_Text segment_
Posted On 2020-06-15 In Covenant Life, Schoenstatters

An Ordination Story

USA, Zachary E. Larson •

Among all the major events occurring around the world, one happened rather quietly: the crowning moment of a vocation. Jeff Roedel, the first Schoenstatt Father to be ordained in the USA in 16 years, became a Roman Catholic Priest on June 6th, 2020. When Archbishop Listecki laid his hands on the Wisconsinite and conferred the Holy Spirit upon him, Jeff’s work of many years reached its peak. —

 

Some of Jeff’s friends journeyed from afar to accompany him. I and several other members of the Schoenstatt Movement of Austin flew in from Texas, despite the restraints of COVID-19. A few people asked me why I should risk it. Well, when I first started at the University of Texas, Jeff introduced me to the mission of Schoenstatt. Others invited me to the group, but there Jeff was the one who spoke of a crusade of organic thinking, living, and loving. He inspired us to transform our culture. Jeff accompanied me through a formative time as a good shepherd, helping me enter into a true mission for the Lord. So, I wished to support him as he became a father and shepherd of a flock.

_Information provided_
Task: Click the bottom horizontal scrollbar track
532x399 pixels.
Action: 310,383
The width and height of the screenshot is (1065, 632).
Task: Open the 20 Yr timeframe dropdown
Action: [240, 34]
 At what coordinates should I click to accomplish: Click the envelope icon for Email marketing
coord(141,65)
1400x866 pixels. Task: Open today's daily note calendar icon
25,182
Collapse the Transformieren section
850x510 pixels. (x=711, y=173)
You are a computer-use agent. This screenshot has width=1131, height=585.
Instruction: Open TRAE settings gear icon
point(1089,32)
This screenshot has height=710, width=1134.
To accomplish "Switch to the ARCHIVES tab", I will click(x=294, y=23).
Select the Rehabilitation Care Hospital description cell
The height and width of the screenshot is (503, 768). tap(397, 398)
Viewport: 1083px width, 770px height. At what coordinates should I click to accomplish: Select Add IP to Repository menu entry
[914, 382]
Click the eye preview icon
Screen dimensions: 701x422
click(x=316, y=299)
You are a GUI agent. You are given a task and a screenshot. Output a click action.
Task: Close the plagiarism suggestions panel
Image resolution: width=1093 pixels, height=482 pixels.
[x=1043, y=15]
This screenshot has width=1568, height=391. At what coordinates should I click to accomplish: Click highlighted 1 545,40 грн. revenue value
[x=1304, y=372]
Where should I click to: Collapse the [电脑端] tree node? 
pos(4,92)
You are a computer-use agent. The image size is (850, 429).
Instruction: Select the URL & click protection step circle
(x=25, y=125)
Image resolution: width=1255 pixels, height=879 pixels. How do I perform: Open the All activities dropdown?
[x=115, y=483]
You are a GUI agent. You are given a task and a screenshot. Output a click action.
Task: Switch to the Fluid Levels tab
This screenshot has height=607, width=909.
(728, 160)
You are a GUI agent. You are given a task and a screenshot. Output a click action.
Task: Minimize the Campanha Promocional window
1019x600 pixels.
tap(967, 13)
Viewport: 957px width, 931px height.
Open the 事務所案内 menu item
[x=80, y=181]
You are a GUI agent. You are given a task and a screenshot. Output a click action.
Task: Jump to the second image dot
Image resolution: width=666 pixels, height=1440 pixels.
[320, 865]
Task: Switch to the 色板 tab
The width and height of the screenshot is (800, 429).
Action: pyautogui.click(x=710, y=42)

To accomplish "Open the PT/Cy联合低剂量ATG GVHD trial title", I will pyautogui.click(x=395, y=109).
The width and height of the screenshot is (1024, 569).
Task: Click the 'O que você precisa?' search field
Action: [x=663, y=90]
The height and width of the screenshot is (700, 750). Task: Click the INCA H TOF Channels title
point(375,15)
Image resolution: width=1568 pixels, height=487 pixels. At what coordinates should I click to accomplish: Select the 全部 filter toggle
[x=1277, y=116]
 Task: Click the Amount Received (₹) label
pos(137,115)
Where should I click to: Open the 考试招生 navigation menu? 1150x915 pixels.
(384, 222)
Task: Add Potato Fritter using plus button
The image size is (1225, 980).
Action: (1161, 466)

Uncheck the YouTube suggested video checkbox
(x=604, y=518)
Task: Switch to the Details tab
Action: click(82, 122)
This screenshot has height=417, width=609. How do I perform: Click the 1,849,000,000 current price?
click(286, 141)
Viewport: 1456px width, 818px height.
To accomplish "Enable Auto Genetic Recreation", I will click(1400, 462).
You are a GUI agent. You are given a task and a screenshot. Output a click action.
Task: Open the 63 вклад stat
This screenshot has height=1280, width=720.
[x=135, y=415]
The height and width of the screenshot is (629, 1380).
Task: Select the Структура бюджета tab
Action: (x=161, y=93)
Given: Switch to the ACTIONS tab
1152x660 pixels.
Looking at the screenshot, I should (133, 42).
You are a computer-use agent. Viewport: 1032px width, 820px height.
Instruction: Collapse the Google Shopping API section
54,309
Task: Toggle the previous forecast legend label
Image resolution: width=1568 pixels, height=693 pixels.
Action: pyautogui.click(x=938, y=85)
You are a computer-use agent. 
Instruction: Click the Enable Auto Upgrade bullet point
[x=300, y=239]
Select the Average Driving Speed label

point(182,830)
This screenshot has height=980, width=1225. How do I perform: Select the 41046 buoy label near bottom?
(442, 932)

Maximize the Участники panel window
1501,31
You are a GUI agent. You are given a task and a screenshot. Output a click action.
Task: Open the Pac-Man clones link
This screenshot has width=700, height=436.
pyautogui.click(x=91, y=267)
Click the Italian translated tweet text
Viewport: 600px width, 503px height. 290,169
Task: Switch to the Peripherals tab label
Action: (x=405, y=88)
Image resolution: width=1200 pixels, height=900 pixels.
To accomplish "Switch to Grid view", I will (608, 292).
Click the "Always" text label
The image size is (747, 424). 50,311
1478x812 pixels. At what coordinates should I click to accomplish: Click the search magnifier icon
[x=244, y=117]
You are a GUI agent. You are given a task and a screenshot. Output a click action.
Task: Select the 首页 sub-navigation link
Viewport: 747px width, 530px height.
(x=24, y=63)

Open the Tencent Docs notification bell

_What to work on_
**A.** Do the statements below agree with the ordination story? Answer yes or no for each, and quote the deciding words from the text.
(i) Jeff Roedel became a Roman Catholic priest on June 6th, 2020.
(ii) The writer and other members of the Schoenstatt Movement of Austin flew in from California.
(iii) Jeff Roedel was the first Schoenstatt Father ordained in the USA in 10 years.
**B.** Update the passage from the ordination story that begins at the words "Some of Jeff’s" and stops after "of a flock.", writing it out again with "crusade" replaced by "campaign".

_Expected outputs_
**A.**
(i) Yes: "became a Roman Catholic Priest on June 6th, 2020"
(ii) No: "flew in from Texas"
(iii) No: "the first Schoenstatt Father to be ordained in the USA in 16 years"

**B.**
Some of Jeff’s friends journeyed from afar to accompany him. I and several other members of the Schoenstatt Movement of Austin flew in from Texas, despite the restraints of COVID-19. A few people asked me why I should risk it. Well, when I first started at the University of Texas, Jeff introduced me to the mission of Schoenstatt. Others invited me to the group, but there Jeff was the one who spoke of a campaign of organic thinking, living, and loving. He inspired us to transform our culture. Jeff accompanied me through a formative time as a good shepherd, helping me enter into a true mission for the Lord. So, I wished to support him as he became a father and shepherd of a flock.